Each line from the one with "At what coordinates" through the final line of the entries below must be printed exactly, and the pictures must not be.

(Provided information begins)

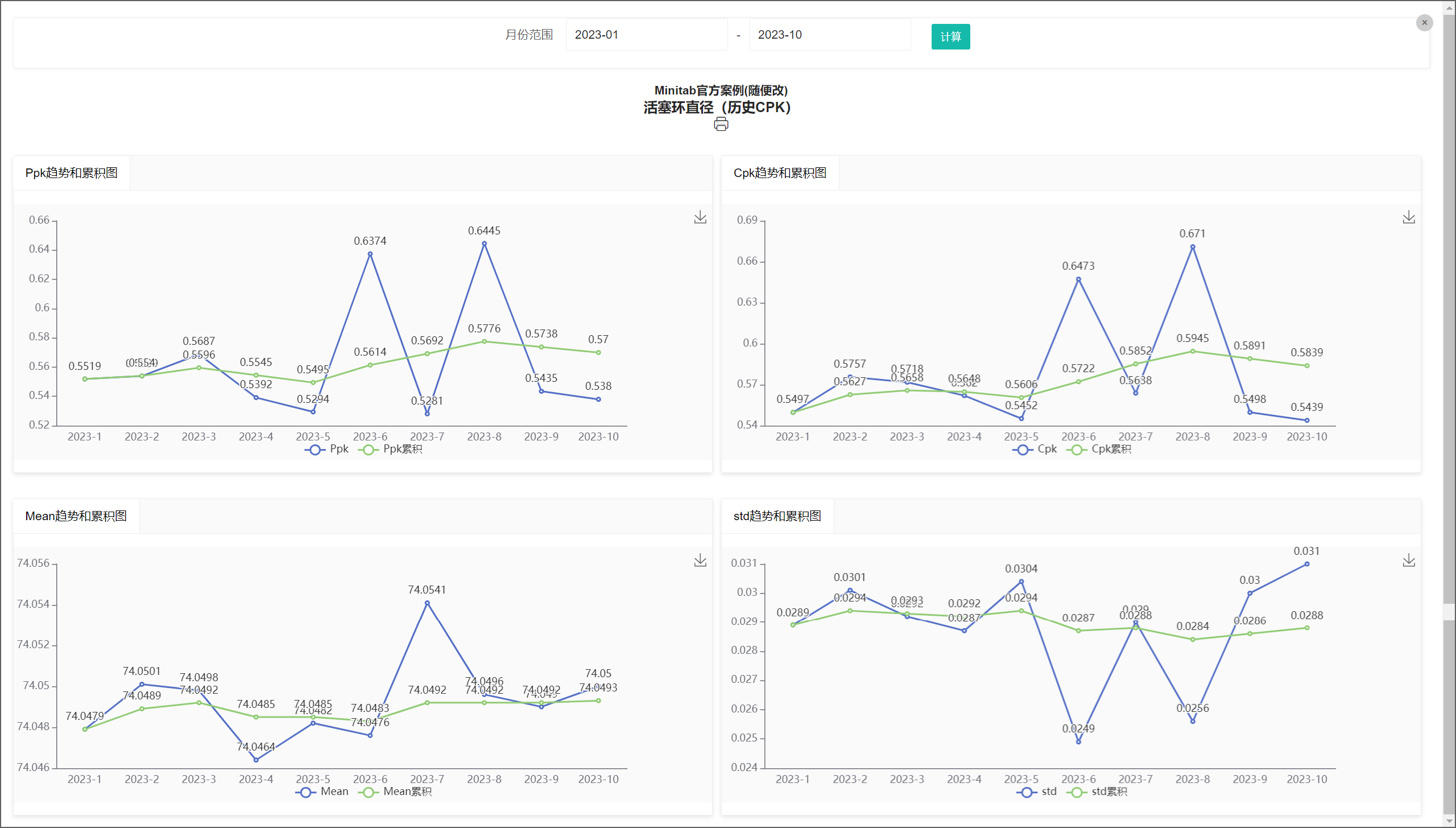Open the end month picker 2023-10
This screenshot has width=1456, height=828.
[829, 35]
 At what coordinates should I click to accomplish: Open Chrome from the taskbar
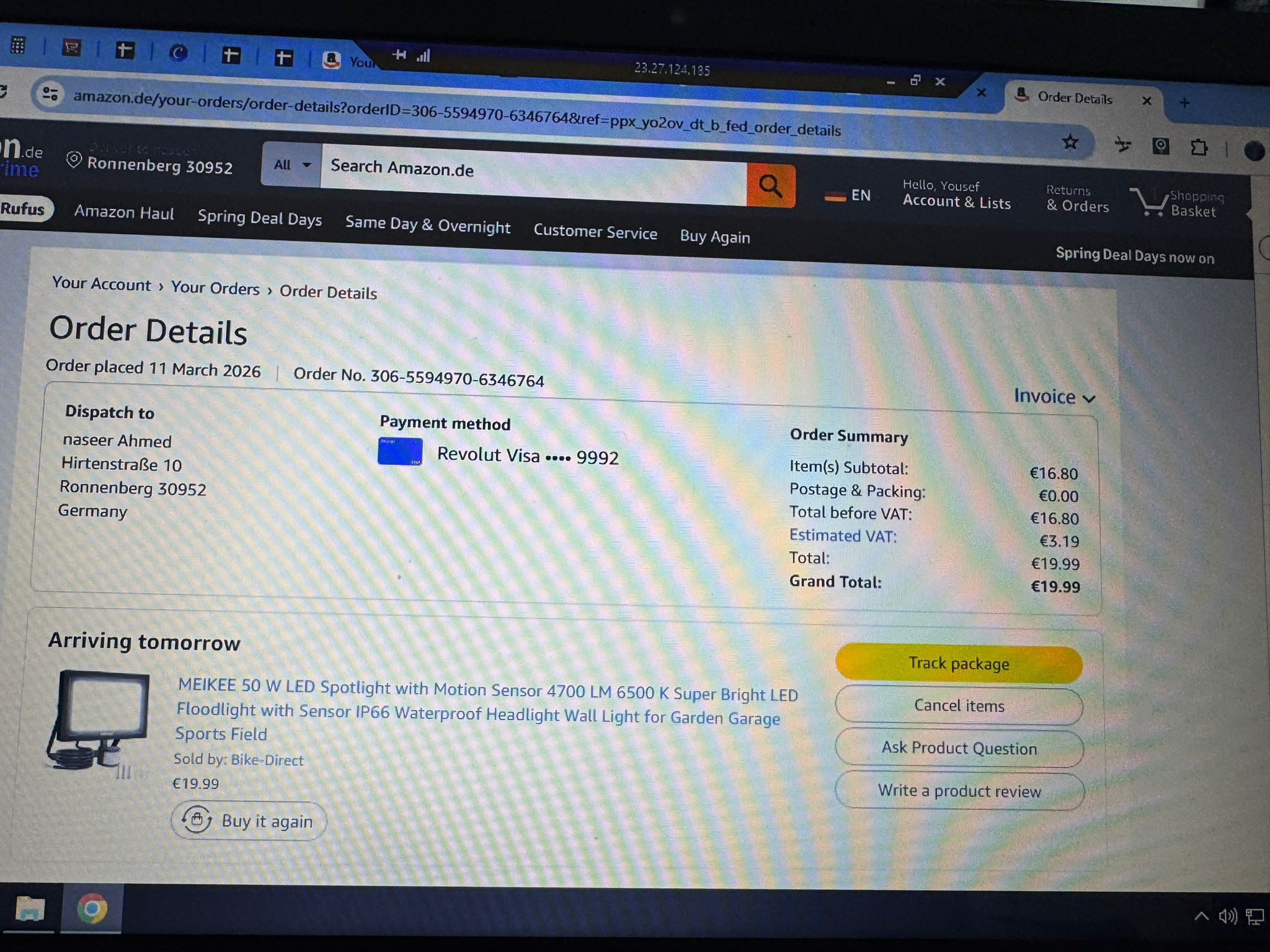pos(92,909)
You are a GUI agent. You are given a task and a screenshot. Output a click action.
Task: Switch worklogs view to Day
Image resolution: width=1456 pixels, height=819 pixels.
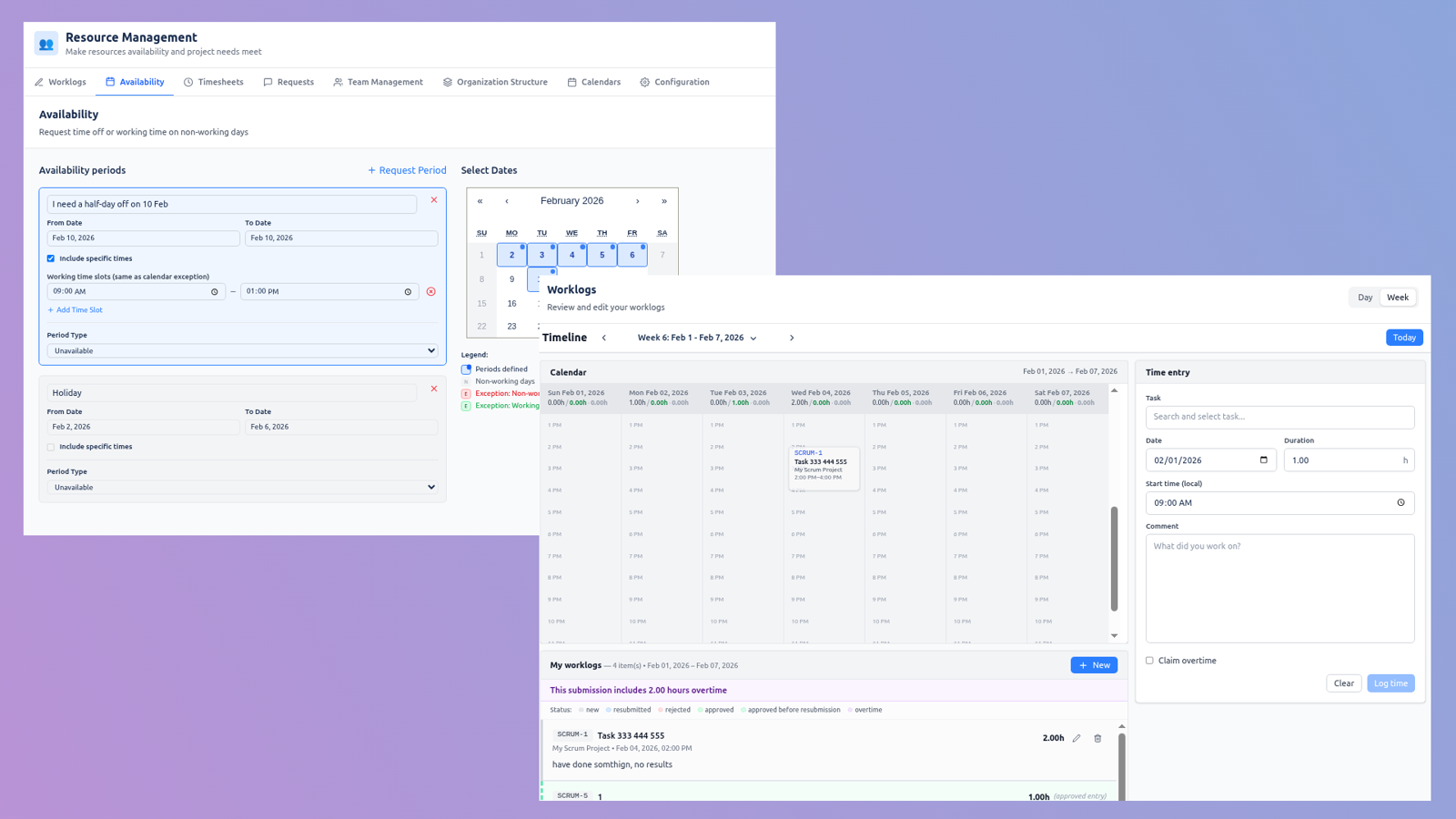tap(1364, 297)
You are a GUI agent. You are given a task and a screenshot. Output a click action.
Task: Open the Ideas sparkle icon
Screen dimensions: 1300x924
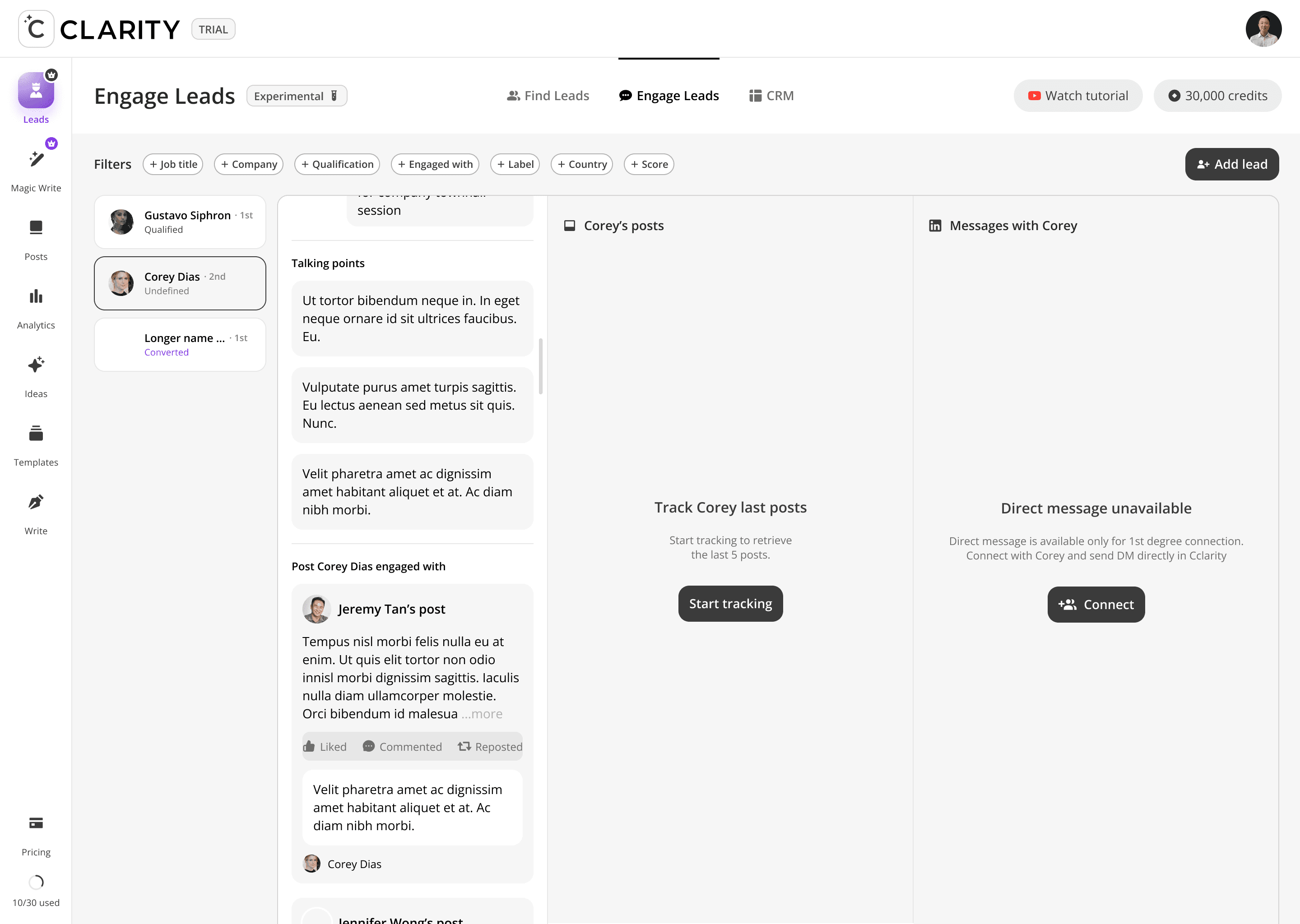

(Provided information ends)

-- Your solution --
 At what coordinates should I click to accomplish: Open Chrome from the taskbar
pos(92,909)
You are a GUI agent. You are given a task and a screenshot. Output a click action.
Task: Switch worklogs view to Day
Image resolution: width=1456 pixels, height=819 pixels.
tap(1364, 297)
You are a GUI agent. You are given a task and a screenshot. Output a click action.
Task: Open the Ideas sparkle icon
Screen dimensions: 1300x924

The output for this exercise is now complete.